Given task: Please extend the PACE loan guidance article below, starting right after its last sentence.

Selected excerpt:
******

CFPB Issues PACE Loan Guidance

CFPB Warns Against Creating "Fake" Deposit Accounts

Ninth Circuit BAP: Alter Ego Claim Against Principals of Discharged Debtor Does Not Violate Discharge Injunction
 

CFPB Issues PACE Loan Guidance

Property Assessed Clean Energy (PACE) loans give an individual an avenue to borrow money for home improvements that generally relate to energy efficiency or natural disaster preparation. For example, a PACE loan may be used to finance solar panel installation or insulation improvements to a home.

PACE loans are unique because they are repaid through property taxes, as opposed to a traditional loan payment. Even though local governments oversee these PACE loans, private companies generally handle operation and issuance of these loans. PACE loans remain tied to the property, even if the borrower later sells the property. This has resulted in buyers being unwilling to purchase properties, or their mortgage agreement restricting these purchases.

******

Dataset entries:

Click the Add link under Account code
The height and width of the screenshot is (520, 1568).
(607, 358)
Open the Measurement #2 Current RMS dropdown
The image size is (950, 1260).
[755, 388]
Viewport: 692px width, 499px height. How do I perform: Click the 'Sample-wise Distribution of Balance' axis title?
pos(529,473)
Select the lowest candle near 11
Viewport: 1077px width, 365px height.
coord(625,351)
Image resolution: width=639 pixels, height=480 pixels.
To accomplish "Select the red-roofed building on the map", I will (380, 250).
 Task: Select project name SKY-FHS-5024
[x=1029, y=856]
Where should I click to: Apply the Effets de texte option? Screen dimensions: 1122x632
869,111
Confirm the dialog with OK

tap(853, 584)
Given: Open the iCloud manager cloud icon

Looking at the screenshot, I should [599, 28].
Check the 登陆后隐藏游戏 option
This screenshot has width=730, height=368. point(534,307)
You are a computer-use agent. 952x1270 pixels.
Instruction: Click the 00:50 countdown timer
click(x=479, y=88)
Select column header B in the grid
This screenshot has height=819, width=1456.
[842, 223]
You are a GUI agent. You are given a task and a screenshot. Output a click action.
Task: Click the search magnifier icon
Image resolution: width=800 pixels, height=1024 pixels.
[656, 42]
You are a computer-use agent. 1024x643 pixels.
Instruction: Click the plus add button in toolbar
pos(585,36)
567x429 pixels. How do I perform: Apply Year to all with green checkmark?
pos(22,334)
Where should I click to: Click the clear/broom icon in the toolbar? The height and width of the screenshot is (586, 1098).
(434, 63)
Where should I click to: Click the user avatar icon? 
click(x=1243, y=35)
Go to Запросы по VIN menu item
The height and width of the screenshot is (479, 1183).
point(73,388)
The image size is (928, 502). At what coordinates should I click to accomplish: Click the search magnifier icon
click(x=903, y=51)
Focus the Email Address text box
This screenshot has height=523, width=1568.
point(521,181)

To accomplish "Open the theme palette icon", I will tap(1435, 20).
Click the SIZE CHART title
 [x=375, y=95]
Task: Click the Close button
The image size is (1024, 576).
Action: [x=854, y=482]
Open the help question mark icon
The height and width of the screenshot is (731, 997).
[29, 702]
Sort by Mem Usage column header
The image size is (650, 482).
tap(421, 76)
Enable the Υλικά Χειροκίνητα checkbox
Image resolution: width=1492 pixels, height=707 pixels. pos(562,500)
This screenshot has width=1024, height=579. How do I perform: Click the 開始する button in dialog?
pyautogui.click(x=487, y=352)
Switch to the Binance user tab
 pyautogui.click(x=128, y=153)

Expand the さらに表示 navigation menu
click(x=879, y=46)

******

Right answer:
Consumers have made several complaints with respect to the financing of these loans and misleading marketing tactics. Due to the super-priority liens that accompany a PACE loan, critics allege that PACE companies are incentivized to maximize the PACE loan amount, with little regard toward consumer knowledge or financial literacy.

In response to these concerns, the Consumer Financial Protection Bureau (CFPB) has proposed a rule that would implement heightened consumer protection requirements for PACE loans under the Truth in Lending Act’s (TILA) ability-to-repay rules.

The proposed rule amends commentary regarding the definition of credit in Regulation Z, making it clear that TILA applies to PACE loans. The proposed rule adds definitions for a “PACE company” and a “PACE transaction,” requires PACE creditors and PACE companies to consider a consumer’s ability to repay when issuing a new PACE loan, and outlines notification requirements specific to PACE loans. The proposed rule also provides model forms and clauses for the notices.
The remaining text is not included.